А теперь обратимся к статье Жолковского. Сразу же оговорюсь, что общий смысл рассказа Жолковский воспринимает примерно так же, как и мы, разве что точнее его формулирует. Но при этом в своей статье Жолковский протягивает от старта авторского замысла к финишу опубликованного текста огромное количество переплетающихся смысловых и стилистических нитей, связанных с самыми неожиданными сопоставлениями, догадками и скрытыми эмблемами. Жолковский доказывает, что рассказ “Победа” перекликается с двумя романами Набокова (“Защита Лужина” и “Приглашение на казнь”), а также с “Шахматной новеллой” Цвейга. Например, во всех четырех случаях мы наблюдаем единство метафор: проекция шахматных ходов на реальность, или, скажем, подчеркнутые аналогии между шахматами и музыкой.
Жолковский демонстрирует нам, как на всем протяжении рассказа “Победа” действует система контрастов, символически закрепленная в черно-белой геометрии шахматной доски, контрастов между героями, а значит, и двумя мирами — на языковом, духовном, социальном и физиологическом уровне.
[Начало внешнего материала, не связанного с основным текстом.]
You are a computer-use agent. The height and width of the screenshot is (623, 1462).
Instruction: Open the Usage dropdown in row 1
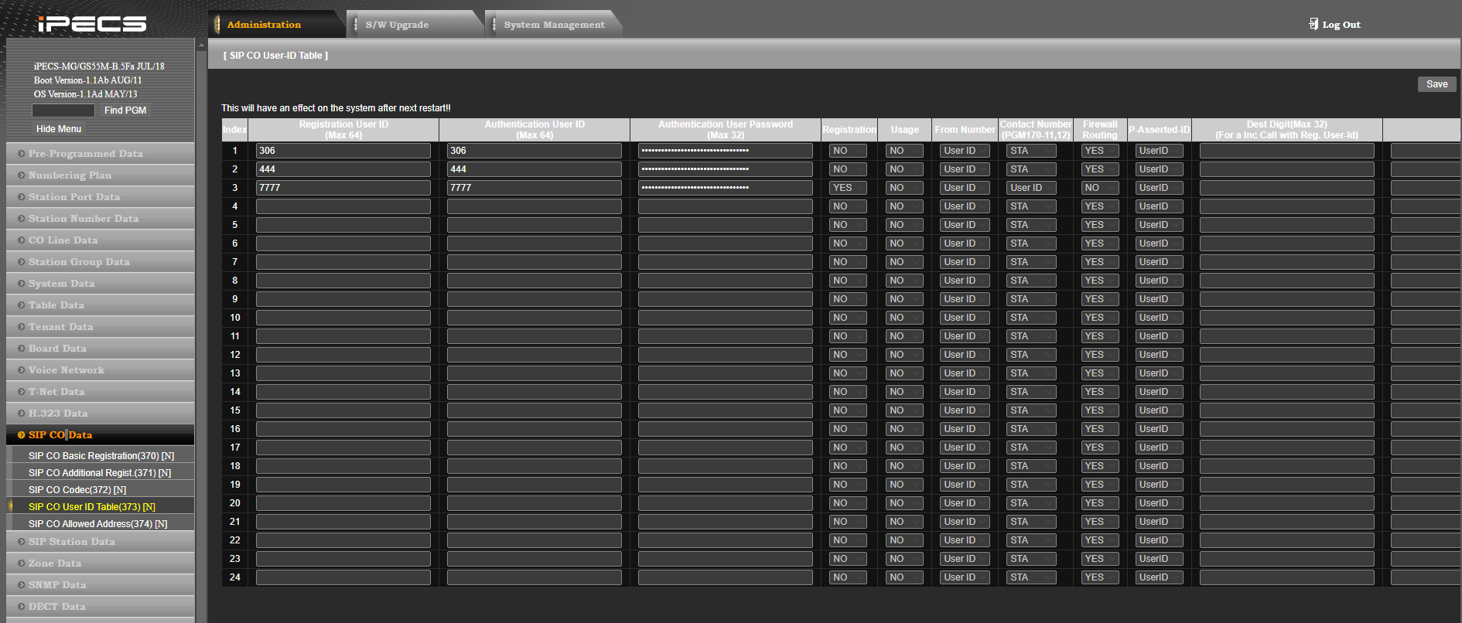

Жолковский вскрывает подспудные темы, намеченные в рассказе, уводящие нас далеко от железнодорожного купе и шахматной доски — вплоть до воспоминаний о детстве, об ужасах войны и концентрационных лагерях. Жолковский убеждает нас в том, что глубинный смысл рассказа сводится к противоборству добра и зла, и более того — к исключительно важному аспекту этой проблемы: к попытке зла вынудить добро говорить на одном с ним языке (вспомним несуразную строчку Евтушенко: “Добро должно быть с кулаками”), заговорить, повторяю, на одном языке со злом, а значит, встать с ним на одну доску и полностью себя дискредитировать…
В короткой рецензии я не могу детально изложить содержание даже одной статьи из книги Жолковского и Щеглова “Мир автора и структура текста”. Ограничусь — единственным техническим примером все из той же статьи Жолковского об Аксенове. В рассказе “Победа” есть одна сознательно допущенная неясность: читатель не знает, сделал ли гроссмейстер мат своему партнеру или только увидел и зафиксировал подобную возможность. Вот это место:
“Логично, как баховская кода, наступил мат черным. Матовая ситуация тускло и красиво засветилась, завершенная, как яйцо…”
При всем изяществе этой фразы, для рядового читателя она могла бы остаться проходной. А теперь послушаем, как интерпретирует ее структуралист Жолковский:
“Яйцо — естественный символ простоты, завершенности и одновременно загадочности, скрытого внутреннего богатства. Тусклое свечение (как при подсвечивании яиц для проверки на свежесть) подчеркивает элемент сокрытия, полупрозрачности. Чем же —пишет Жолковский — мотивировано сравнение мата с тусклым яйцом? Соединительным звеном служит каламбурная неоднозначность слова “матовая”, выступающего сразу в двух значениях: 1. “относящийся к мату” (в шахматах). 2 “полупрозрачный, непрозрачный как “матовая” лампочка”.
Так — продолжает Жолковский — в кульминации рассказа снова, на этот раз способами поэтического языка, проводятся темы артистизма, богатства и сокрытия, неявности, амбивалентности. Можно сказать — заканчивает Жолковский — что средства сюжетной и языковой неоднозначности объединяют свои усилия для того, чтобы непосредственно осуществить разделение читателей на “массу”, подобно ГО не замечающую каламбура и поставленного мата, и “посвященных”, подобно гроссмейстеру видящих все…”.
Могу добавить, что читая книгу Жолковского и Щеглова, ты ощущаешь, как нарастает твоя художественная проницательность, расширяются горизонты, и ты, рядовой читатель, делаешь шаг в сторону тех самых “посвященных”, о которых с уважением и любовью писали и Аксенов, и Жолковский со Щегловым.